(Stored items)
+++++
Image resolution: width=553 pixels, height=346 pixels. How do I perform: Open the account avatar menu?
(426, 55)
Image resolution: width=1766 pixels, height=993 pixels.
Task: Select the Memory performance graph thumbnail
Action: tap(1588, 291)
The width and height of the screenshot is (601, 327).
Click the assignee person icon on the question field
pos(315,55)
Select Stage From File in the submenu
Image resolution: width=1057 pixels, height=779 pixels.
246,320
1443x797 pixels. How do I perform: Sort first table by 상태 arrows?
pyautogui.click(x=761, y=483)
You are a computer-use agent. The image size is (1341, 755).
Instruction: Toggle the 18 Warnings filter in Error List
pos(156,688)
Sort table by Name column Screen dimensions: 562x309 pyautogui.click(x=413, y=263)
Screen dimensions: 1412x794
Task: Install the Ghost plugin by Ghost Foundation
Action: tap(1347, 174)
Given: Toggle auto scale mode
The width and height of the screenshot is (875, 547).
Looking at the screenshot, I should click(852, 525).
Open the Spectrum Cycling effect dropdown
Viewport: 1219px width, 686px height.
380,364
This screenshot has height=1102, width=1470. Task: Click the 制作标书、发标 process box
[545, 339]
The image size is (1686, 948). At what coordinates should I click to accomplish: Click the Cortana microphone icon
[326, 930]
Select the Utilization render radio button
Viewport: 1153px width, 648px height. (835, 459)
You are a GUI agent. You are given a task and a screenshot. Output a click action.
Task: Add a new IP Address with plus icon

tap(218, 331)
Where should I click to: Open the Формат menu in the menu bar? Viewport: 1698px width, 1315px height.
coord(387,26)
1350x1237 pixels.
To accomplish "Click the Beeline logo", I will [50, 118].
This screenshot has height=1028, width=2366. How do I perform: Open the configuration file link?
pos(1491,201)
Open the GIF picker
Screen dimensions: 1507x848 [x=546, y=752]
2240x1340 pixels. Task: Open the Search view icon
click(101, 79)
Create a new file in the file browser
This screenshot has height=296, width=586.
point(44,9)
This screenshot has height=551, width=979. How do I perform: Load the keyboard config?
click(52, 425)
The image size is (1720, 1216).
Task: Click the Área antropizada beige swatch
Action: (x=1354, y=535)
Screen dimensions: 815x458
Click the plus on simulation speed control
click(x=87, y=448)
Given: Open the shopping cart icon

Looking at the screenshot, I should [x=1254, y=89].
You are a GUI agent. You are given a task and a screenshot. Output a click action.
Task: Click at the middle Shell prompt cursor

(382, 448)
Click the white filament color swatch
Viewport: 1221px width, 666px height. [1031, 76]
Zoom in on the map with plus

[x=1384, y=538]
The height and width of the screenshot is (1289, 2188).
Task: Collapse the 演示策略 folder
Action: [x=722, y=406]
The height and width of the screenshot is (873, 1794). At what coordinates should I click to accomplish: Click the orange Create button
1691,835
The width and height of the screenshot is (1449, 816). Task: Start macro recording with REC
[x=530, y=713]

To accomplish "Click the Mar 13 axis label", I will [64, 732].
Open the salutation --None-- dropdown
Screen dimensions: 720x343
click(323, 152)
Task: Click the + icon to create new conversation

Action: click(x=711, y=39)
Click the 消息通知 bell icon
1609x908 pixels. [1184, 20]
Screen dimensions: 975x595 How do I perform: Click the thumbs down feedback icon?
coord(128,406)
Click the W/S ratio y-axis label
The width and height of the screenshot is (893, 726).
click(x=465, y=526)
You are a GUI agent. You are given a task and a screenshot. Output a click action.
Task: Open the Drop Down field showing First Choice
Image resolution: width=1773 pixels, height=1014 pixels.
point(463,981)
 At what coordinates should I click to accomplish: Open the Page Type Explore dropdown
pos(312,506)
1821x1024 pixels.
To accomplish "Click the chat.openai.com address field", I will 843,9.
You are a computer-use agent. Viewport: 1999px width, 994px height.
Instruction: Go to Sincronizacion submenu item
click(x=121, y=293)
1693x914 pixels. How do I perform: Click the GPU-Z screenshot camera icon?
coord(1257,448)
+++++
**Work to complete:** Output every line of the data again, exactly.

**Your solution:**
Image resolution: width=553 pixels, height=346 pixels. How do I perform: Open the account avatar menu?
(426, 55)
Image resolution: width=1766 pixels, height=993 pixels.
Task: Select the Memory performance graph thumbnail
Action: tap(1588, 291)
The width and height of the screenshot is (601, 327).
Click the assignee person icon on the question field
pos(315,55)
Select Stage From File in the submenu
Image resolution: width=1057 pixels, height=779 pixels.
246,320
1443x797 pixels. How do I perform: Sort first table by 상태 arrows?
pyautogui.click(x=761, y=483)
You are a computer-use agent. The image size is (1341, 755).
Instruction: Toggle the 18 Warnings filter in Error List
pos(156,688)
Sort table by Name column Screen dimensions: 562x309 pyautogui.click(x=413, y=263)
Screen dimensions: 1412x794
Task: Install the Ghost plugin by Ghost Foundation
Action: tap(1347, 174)
Given: Toggle auto scale mode
The width and height of the screenshot is (875, 547).
Looking at the screenshot, I should click(852, 525).
Open the Spectrum Cycling effect dropdown
Viewport: 1219px width, 686px height.
380,364
This screenshot has height=1102, width=1470. Task: Click the 制作标书、发标 process box
[545, 339]
The image size is (1686, 948). At what coordinates should I click to accomplish: Click the Cortana microphone icon
[326, 930]
Select the Utilization render radio button
Viewport: 1153px width, 648px height. (835, 459)
You are a GUI agent. You are given a task and a screenshot. Output a click action.
Task: Add a new IP Address with plus icon

tap(218, 331)
Where should I click to: Open the Формат menu in the menu bar? Viewport: 1698px width, 1315px height.
coord(387,26)
1350x1237 pixels.
To accomplish "Click the Beeline logo", I will [50, 118].
This screenshot has height=1028, width=2366. How do I perform: Open the configuration file link?
pos(1491,201)
Open the GIF picker
Screen dimensions: 1507x848 [x=546, y=752]
2240x1340 pixels. Task: Open the Search view icon
click(101, 79)
Create a new file in the file browser
This screenshot has height=296, width=586.
point(44,9)
This screenshot has height=551, width=979. How do I perform: Load the keyboard config?
click(52, 425)
The image size is (1720, 1216).
Task: Click the Área antropizada beige swatch
Action: (x=1354, y=535)
Screen dimensions: 815x458
Click the plus on simulation speed control
click(x=87, y=448)
Given: Open the shopping cart icon

Looking at the screenshot, I should [x=1254, y=89].
You are a GUI agent. You are given a task and a screenshot. Output a click action.
Task: Click at the middle Shell prompt cursor

(382, 448)
Click the white filament color swatch
Viewport: 1221px width, 666px height. [1031, 76]
Zoom in on the map with plus

[x=1384, y=538]
The height and width of the screenshot is (1289, 2188).
Task: Collapse the 演示策略 folder
Action: [x=722, y=406]
The height and width of the screenshot is (873, 1794). At what coordinates should I click to accomplish: Click the orange Create button
1691,835
The width and height of the screenshot is (1449, 816). Task: Start macro recording with REC
[x=530, y=713]

To accomplish "Click the Mar 13 axis label", I will [64, 732].
Open the salutation --None-- dropdown
Screen dimensions: 720x343
click(323, 152)
Task: Click the + icon to create new conversation

Action: click(x=711, y=39)
Click the 消息通知 bell icon
1609x908 pixels. [1184, 20]
Screen dimensions: 975x595 How do I perform: Click the thumbs down feedback icon?
coord(128,406)
Click the W/S ratio y-axis label
The width and height of the screenshot is (893, 726).
click(x=465, y=526)
You are a GUI agent. You are given a task and a screenshot. Output a click action.
Task: Open the Drop Down field showing First Choice
Image resolution: width=1773 pixels, height=1014 pixels.
point(463,981)
 At what coordinates should I click to accomplish: Open the Page Type Explore dropdown
pos(312,506)
1821x1024 pixels.
To accomplish "Click the chat.openai.com address field", I will 843,9.
You are a computer-use agent. Viewport: 1999px width, 994px height.
Instruction: Go to Sincronizacion submenu item
click(x=121, y=293)
1693x914 pixels. How do I perform: Click the GPU-Z screenshot camera icon?
coord(1257,448)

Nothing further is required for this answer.